Improving Protein Optimization with Smoothed Fitness Landscapes

The paper "Improving protein optimization with smoothed fitness landscapes" presents a novel approach to protein engineering by addressing the challenges posed by the highly complex and noisy landscape of protein sequences. The authors propose a method termed Gibbs sampling with Graph-based Smoothing (GGS) that leverages Tikunov regularization to smooth the protein fitness landscape, facilitating more efficient and effective optimization of protein sequences for desirable functions.

Methodological Advances

Protein optimization involves the enhancement of proteins for specific traits, such as catalytic activity or fluorescence. Traditional approaches have been hindered by the vast combinatorial space of sequences and the rugged fitness landscapes that result from non-linear interactions among amino acids. The proposed method innovatively circumvents these limitations by conceptualizing protein fitness data as a graph signal and applying regularization techniques to produce a smoothed fitness landscape. Here are the major components of the approach:

  1. Fitness Landscape Smoothing: The fitness landscape is expressed as a graph where nodes are sequences, and edges represent sequence similarity. By applying Tikunov regularization, the authors ensure that the landscape is smoothed, reducing the noise observed in raw experimental data.
  2. Graph-based Model Training: The smoothed fitness values are used to train a predictive model, which is then utilized to infer the fitness of new sequences – an essential step for in silico evaluation.
  3. Sampling with Gibbs and Gradients: The method employs a sampling strategy based on Gibbs With Gradients (GWG). This technique involves proposing new sequences by making mutations likely to increase fitness according to the smoothed model, using information derived from the gradients of the predictive model.

Results and Implications

The authors evaluate GGS on two protein datasets: Green Fluorescent Proteins (GFP) and Adeno-Associated Virus (AAV) capsids, demonstrating state-of-the-art results in increasing the fitness of these proteins compared to previous methodologies. GGS consistently outperformed other baselines, with significant performance improvements observed. For instance, the method achieved up to five-fold higher fitness in GFP optimization tasks than the next best method.

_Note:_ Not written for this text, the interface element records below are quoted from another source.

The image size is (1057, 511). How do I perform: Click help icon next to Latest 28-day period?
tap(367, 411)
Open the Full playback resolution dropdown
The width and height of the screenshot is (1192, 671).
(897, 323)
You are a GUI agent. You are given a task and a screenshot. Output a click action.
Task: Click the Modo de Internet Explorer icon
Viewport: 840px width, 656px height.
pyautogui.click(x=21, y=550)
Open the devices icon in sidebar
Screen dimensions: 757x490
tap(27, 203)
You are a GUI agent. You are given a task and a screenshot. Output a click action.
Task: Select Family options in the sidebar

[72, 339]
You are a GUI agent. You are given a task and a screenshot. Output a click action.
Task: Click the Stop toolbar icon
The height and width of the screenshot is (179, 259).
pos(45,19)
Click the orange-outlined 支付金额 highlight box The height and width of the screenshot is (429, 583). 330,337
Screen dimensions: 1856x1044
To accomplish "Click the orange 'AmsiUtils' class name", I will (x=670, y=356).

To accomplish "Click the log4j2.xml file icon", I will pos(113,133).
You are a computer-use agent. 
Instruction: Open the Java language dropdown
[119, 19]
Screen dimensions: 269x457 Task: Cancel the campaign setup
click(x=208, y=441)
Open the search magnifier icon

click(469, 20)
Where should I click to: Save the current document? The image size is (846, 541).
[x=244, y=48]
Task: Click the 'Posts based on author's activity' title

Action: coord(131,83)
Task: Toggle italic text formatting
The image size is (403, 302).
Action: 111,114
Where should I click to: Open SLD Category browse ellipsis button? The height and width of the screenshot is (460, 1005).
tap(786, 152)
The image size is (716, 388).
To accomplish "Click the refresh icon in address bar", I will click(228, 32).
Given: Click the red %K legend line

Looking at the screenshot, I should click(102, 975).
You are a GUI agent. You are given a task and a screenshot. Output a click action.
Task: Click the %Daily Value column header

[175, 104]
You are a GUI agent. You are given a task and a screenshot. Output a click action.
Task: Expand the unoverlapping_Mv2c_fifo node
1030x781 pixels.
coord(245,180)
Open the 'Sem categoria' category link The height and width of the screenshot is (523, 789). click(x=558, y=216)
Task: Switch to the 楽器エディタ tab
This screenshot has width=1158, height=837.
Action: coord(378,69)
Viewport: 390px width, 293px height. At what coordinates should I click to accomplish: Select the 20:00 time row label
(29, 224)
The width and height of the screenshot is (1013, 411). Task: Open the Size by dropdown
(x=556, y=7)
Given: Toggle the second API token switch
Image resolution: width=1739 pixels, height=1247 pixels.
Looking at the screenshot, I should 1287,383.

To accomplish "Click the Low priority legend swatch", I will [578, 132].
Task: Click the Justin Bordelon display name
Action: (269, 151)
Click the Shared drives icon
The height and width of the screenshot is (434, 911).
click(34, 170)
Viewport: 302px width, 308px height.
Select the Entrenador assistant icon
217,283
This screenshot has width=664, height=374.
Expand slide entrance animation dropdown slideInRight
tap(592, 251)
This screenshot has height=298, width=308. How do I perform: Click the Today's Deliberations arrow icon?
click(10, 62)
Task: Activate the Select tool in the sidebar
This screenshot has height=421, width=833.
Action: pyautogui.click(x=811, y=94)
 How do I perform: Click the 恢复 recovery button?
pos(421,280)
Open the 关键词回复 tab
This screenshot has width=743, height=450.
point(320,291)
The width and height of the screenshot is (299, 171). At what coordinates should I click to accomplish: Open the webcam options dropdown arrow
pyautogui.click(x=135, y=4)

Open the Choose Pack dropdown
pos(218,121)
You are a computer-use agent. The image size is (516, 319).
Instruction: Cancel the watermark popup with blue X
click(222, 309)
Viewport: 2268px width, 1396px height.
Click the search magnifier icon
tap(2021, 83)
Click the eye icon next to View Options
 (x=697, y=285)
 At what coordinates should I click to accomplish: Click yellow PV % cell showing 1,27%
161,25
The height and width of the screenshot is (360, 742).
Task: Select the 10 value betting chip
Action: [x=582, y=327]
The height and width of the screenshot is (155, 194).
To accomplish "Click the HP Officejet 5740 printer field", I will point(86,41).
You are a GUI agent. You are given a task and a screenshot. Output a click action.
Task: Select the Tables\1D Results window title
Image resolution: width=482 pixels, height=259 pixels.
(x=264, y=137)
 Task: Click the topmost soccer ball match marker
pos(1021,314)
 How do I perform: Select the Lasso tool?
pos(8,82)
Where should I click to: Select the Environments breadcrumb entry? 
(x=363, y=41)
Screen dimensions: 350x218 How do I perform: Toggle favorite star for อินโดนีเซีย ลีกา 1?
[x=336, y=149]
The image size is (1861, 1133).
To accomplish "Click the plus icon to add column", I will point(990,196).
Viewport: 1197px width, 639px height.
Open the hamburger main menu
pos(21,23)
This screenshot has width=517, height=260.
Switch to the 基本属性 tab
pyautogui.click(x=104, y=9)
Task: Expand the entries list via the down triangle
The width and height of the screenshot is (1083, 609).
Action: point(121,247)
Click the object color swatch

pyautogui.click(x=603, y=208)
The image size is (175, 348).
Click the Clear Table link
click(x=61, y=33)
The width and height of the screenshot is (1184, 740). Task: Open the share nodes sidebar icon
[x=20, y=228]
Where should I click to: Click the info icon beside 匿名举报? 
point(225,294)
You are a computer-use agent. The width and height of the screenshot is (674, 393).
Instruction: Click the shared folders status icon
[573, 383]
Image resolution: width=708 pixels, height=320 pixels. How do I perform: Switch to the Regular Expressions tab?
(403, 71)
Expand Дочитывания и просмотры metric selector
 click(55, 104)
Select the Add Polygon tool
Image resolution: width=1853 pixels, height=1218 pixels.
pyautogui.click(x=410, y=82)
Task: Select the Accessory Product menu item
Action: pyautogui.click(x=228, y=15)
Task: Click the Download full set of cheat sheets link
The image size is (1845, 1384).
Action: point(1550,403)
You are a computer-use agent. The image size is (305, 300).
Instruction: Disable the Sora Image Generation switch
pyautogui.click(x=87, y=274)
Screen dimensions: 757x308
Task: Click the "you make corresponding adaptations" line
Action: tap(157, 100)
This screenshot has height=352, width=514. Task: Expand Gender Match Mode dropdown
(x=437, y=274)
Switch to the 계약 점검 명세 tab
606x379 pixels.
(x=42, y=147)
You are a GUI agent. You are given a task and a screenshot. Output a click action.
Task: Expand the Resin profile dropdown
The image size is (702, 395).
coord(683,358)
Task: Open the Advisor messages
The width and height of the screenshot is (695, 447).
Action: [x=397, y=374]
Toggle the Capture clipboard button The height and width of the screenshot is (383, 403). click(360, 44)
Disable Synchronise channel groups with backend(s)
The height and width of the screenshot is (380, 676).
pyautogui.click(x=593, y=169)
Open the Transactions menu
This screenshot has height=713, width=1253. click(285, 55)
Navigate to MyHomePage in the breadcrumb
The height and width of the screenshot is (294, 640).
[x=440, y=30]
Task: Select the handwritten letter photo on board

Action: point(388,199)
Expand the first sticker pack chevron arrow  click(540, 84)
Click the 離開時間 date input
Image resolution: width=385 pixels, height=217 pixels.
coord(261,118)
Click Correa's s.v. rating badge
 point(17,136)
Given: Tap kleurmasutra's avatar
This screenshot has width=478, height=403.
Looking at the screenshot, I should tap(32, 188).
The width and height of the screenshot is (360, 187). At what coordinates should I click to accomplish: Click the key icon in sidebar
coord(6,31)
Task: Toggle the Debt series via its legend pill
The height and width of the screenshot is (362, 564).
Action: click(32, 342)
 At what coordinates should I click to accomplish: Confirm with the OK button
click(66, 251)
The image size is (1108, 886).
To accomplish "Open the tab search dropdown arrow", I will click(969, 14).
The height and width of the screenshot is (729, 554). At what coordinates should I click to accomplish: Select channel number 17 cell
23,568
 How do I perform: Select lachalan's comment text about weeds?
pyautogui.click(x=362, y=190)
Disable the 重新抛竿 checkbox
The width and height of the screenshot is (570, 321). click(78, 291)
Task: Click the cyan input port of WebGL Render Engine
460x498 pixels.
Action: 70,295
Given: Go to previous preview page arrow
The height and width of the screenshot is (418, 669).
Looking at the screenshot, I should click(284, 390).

The practical implications of this research are considerable. By improving the ability to navigate protein fitness landscapes, GGS can significantly advance protein design in biotechnology and therapeutic industries, leading to more efficient discovery and engineering processes. The theoretical implications suggest that regularization techniques, typically used in regression contexts, can be effectively adapted to improve fitness landscape modeling in high-dimensional optimization problems.

Future Directions

The proposed approach demonstrates particular efficacy in sparse and noisy data regimes, which are typical in biological datasets. Future work may explore extending this framework with more sophisticated graph structures or incorporate it into a more extensive pipeline involving experimental validation to continually refine the model's predictions. Additionally, further research could investigate the applicability of this technique to other domains of discrete optimization beyond protein engineering.

GGS represents a promising evolution in computational protein design, offering an effective strategy to cope with the challenges inherent in biochemical complexity. As protein engineering becomes increasingly important in diverse domains of science, methodologies like GGS that enhance computational predictions with robust mathematical frameworks will play pivotal roles in translating computational potential into real-world applications.